Reproduce only the entries starting with the line containing "Given: Add a new slide with plus button" and going on through the line containing "tap(621, 10)", swapping "foreground" for "background" and leaving everything else unchanged.
** Begin **
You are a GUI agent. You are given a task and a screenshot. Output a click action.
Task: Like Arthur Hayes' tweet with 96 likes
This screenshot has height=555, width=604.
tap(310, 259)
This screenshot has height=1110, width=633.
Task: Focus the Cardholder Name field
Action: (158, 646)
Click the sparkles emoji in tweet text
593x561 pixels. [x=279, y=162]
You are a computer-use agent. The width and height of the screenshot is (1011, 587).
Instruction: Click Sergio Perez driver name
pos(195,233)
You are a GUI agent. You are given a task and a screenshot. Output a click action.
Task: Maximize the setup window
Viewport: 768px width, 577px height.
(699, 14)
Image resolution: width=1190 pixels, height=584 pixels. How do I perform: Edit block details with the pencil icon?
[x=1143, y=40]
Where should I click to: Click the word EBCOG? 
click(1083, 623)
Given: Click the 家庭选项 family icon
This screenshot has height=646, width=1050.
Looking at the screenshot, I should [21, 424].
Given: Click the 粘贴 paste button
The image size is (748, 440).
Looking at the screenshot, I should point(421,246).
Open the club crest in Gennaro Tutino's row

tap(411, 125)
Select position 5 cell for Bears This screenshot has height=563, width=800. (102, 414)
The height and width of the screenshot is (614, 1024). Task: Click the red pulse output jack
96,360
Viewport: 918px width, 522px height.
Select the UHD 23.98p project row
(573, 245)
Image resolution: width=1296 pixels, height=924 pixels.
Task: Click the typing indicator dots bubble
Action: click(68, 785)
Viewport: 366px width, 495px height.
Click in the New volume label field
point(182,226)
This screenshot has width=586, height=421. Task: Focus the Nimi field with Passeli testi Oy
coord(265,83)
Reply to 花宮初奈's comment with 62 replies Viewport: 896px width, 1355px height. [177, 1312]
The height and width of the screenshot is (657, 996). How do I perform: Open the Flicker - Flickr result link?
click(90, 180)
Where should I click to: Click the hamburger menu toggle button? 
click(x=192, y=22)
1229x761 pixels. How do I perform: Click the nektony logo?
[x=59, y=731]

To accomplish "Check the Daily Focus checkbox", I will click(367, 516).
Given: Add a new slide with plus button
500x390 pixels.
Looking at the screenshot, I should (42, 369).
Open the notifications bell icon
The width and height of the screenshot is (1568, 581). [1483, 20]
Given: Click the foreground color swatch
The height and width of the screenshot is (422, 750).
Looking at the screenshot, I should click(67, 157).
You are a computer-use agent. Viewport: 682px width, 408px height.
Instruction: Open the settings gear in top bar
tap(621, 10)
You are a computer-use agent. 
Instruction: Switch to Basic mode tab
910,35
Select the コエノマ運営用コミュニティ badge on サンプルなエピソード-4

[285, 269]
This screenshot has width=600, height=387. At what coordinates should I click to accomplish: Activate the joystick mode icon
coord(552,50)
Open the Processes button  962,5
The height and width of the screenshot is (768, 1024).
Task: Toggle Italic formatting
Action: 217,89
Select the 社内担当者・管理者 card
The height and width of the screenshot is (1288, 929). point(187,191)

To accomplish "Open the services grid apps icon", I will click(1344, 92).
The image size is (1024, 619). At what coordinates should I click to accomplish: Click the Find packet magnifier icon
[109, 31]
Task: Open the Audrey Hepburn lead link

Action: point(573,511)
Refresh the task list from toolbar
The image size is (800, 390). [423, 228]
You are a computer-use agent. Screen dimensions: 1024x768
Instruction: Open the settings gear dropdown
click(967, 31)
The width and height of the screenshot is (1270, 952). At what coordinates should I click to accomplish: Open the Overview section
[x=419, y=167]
** End **
- Finished answer -
Given: Add a new slide with plus button
500x390 pixels.
Looking at the screenshot, I should (42, 369).
Open the notifications bell icon
The width and height of the screenshot is (1568, 581). [1483, 20]
Given: Click the background color swatch
The height and width of the screenshot is (422, 750).
Looking at the screenshot, I should click(67, 157).
You are a computer-use agent. Viewport: 682px width, 408px height.
Instruction: Open the settings gear in top bar
tap(621, 10)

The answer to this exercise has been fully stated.